Spot rates for capesize bulkers have reached their highest point in three months as fixtures for iron ore deliveries from Brazil to China escalate amid tightening supply. The capesize 5TC, a spot-rate average weighted across five key routes, jumped 5.1% on Thursday to $38,217 per day, according to the Baltic Exchange. Higher rates for the benchmark Brazil-China round voyage provided the greatest support, leaping 6.5% to $37,519 per day.
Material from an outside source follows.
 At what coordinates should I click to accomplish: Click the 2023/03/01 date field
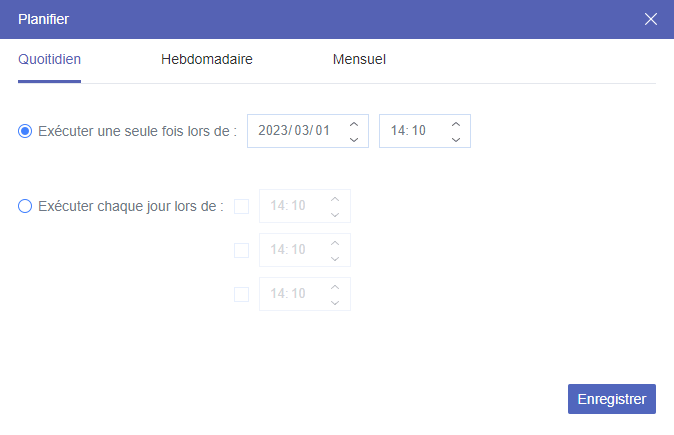click(x=294, y=131)
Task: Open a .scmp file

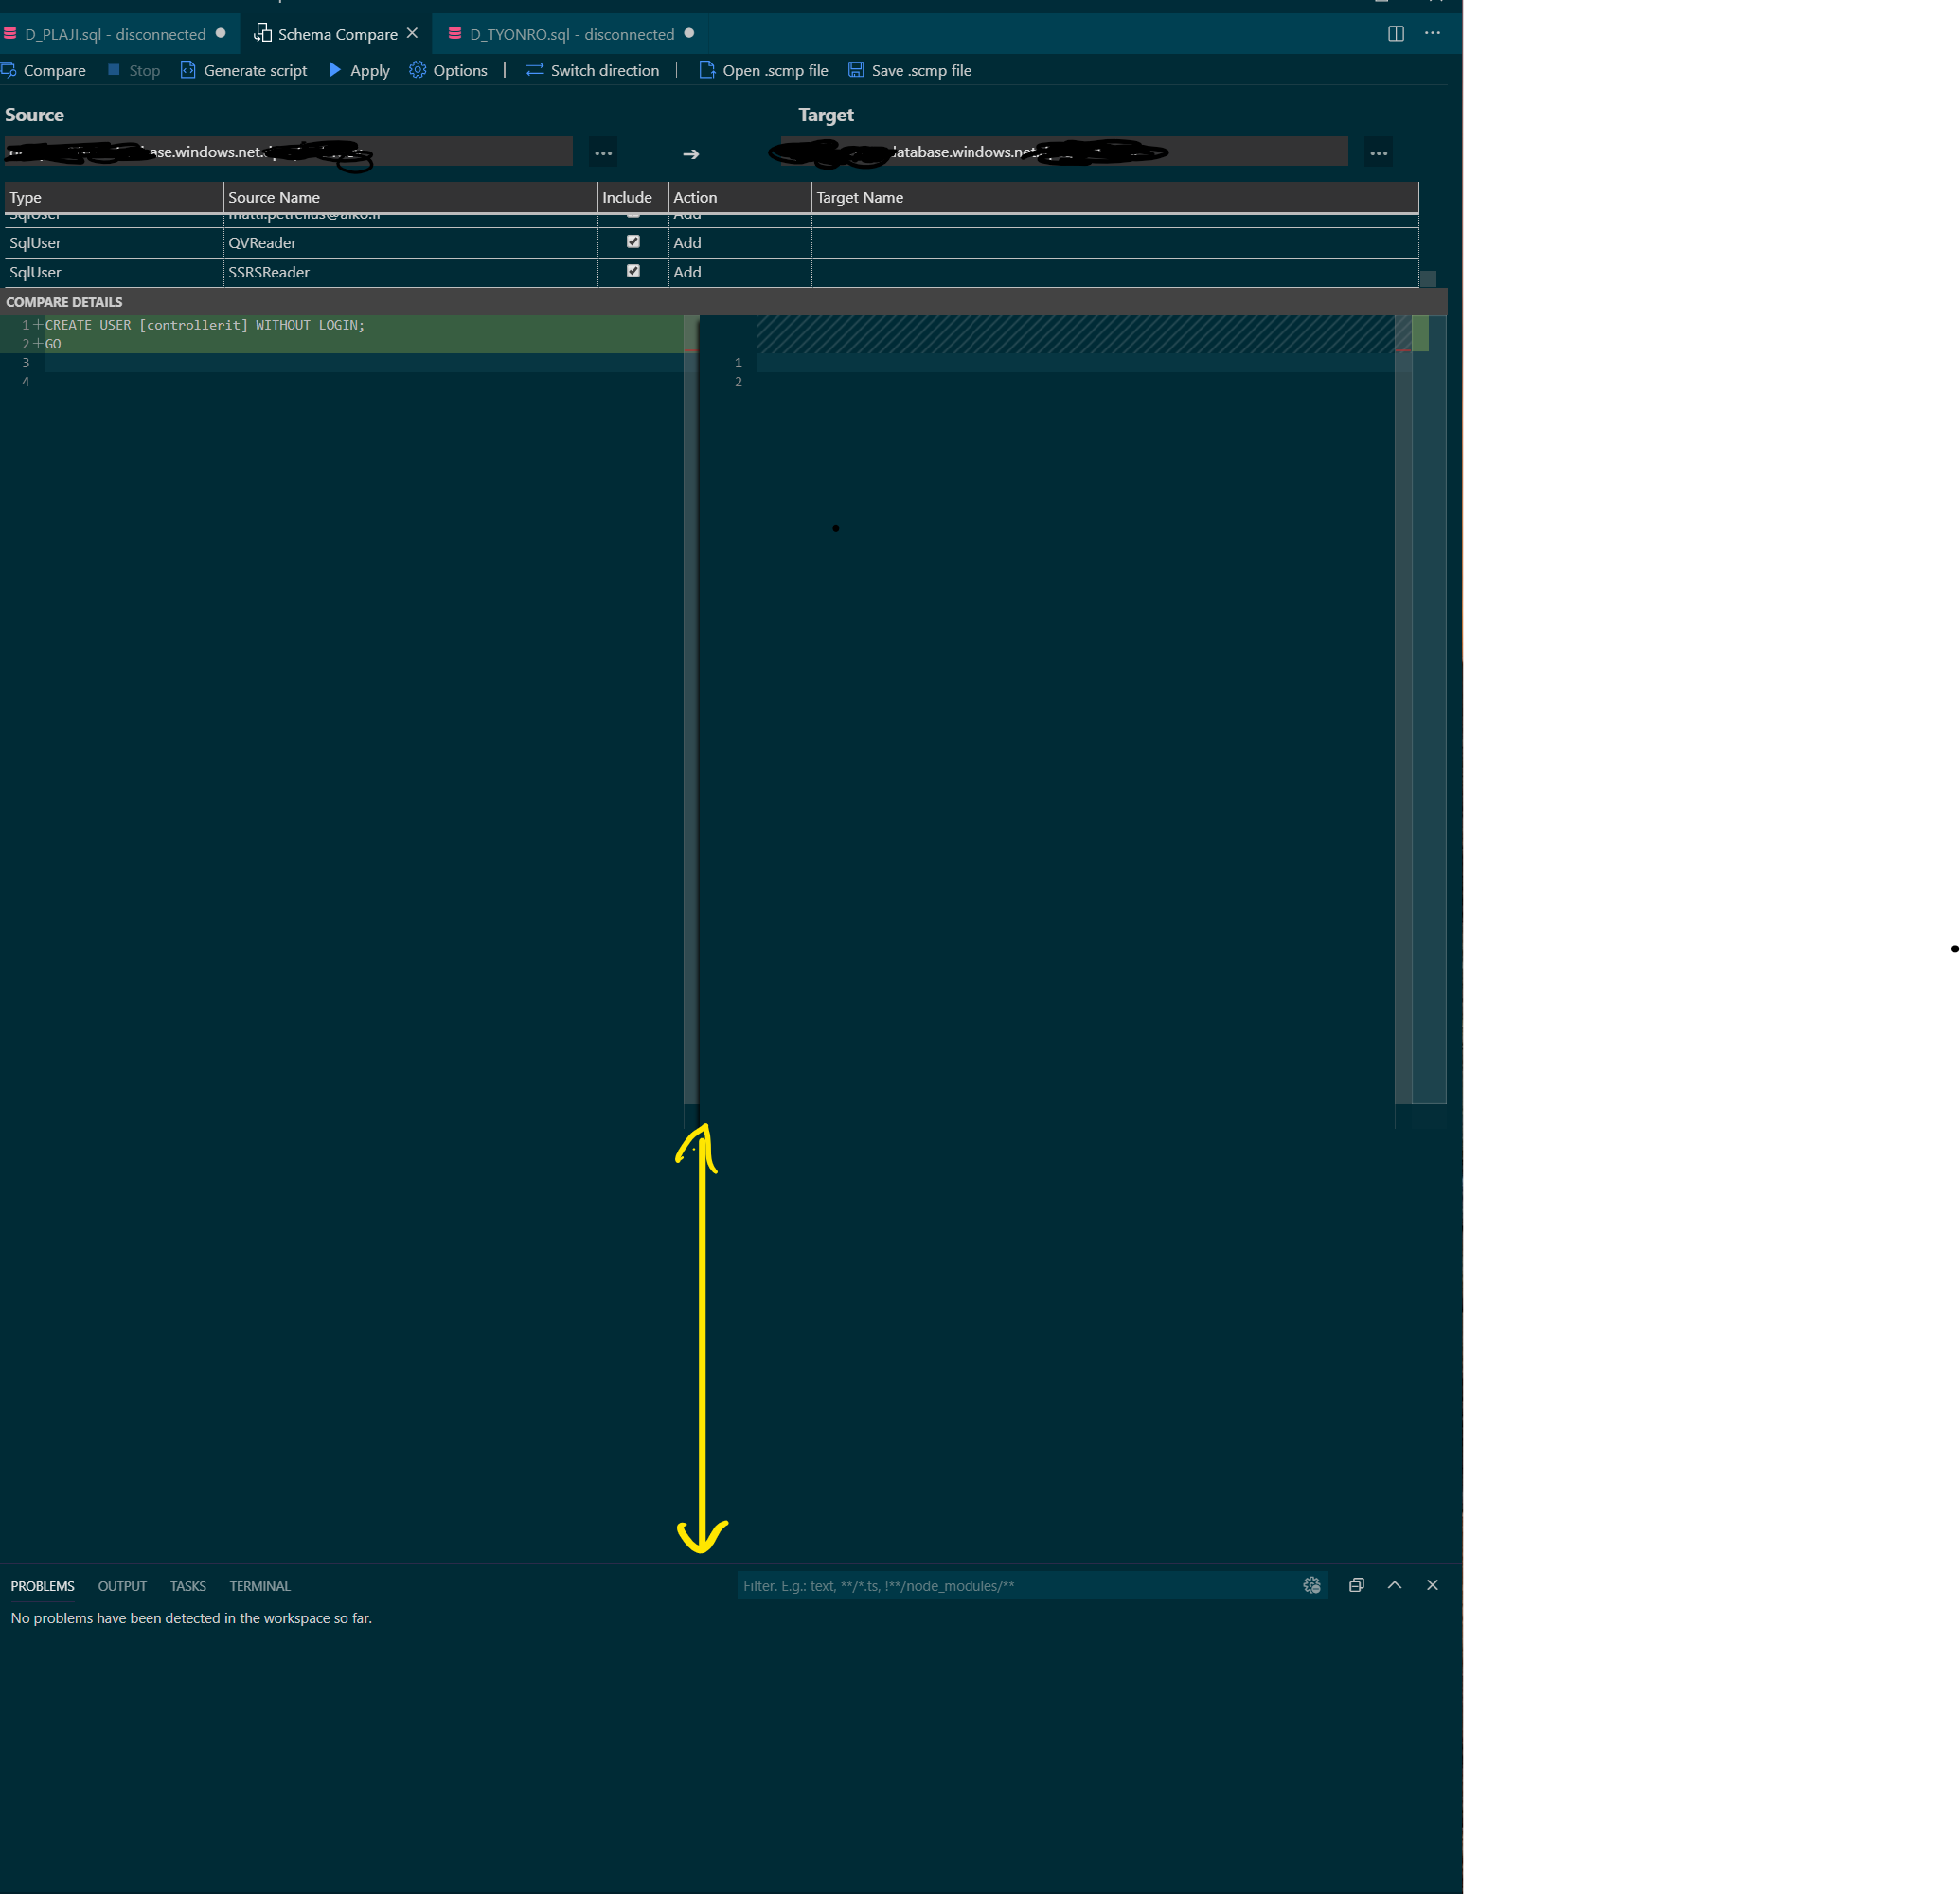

There is definitely more activity out of Brazil while vessel availability is tightening for the next month,” John Kartsonas, founder of asset-management advisory firm Breakwave Advisors, told TradeWinds. “The only relative outlier is the North Atlantic market that is still lagging behind versus the other key markets.” He reiterated his forecast for capesize spot rates averaging above $40,000 per day, especially with backing from higher panamax and supramax rates. “Overall, things are looking up for the large ships, and once again the seasonal upturn of early- to mid-August is proven right,” he added.

Firm spot rates out of Brazil are boosting capesize rates, but iron-ore demand may fall if China lowers steel output, said Sevi Katemoglou, founder of Greek broking house EastGate Shipping. “Chinese authorities are making concerted efforts to rein in the country’s major steel mills’ output so that demand for iron ore is controlled and the commodity’s price rally somewhat tamed,” the shipbroker told TradeWinds. “It remains to be seen whether this strategic approach will manage to actually distort the supply-demand fundamentals for iron ore.”

Capesize spot rates are also benefitting from plenty of enquiry in both the Atlantic and Pacific basins as well as port congestion off China, said Rebecca Galanopoulos Jones, research analyst for London broking house Alibra Shipping. “I think there are a few factors at play here,” she told TradeWinds. “Sentiment for this market is positive going forward, supported by the futures market, which is looking pretty strong for the remainder of 2021.”

Capesize spot rates may also be getting further support from US coal exports, which skyrocketed 71% year-over-year in June to 7.1m tonnes, according to Kepler Cheuvreux. The spike, driven by China’s continued ban on Australian coal, is boosting spot rates for both capesizes and panamaxes, Katemoglou said.

The panamax 5TC gained almost 1% on Thursday to reach $31,939 per day. “China … is now sourcing the commodity from farther destinations such as the US, South Africa and Colombia, therefore increasing travel distances and tonne-mile demand,” she said. “At the same time, Australians are selling their coal stems also to farther receivers in India, South Korea and Japan.”

Kartsonas said the higher US coal exports, mostly caused by the 2020 US-China trade deal, is having an impact on capesize rates, but only marginally. “It definitely draws ships, but these are smaller capesizes primarily due to draft restrictions,” he said.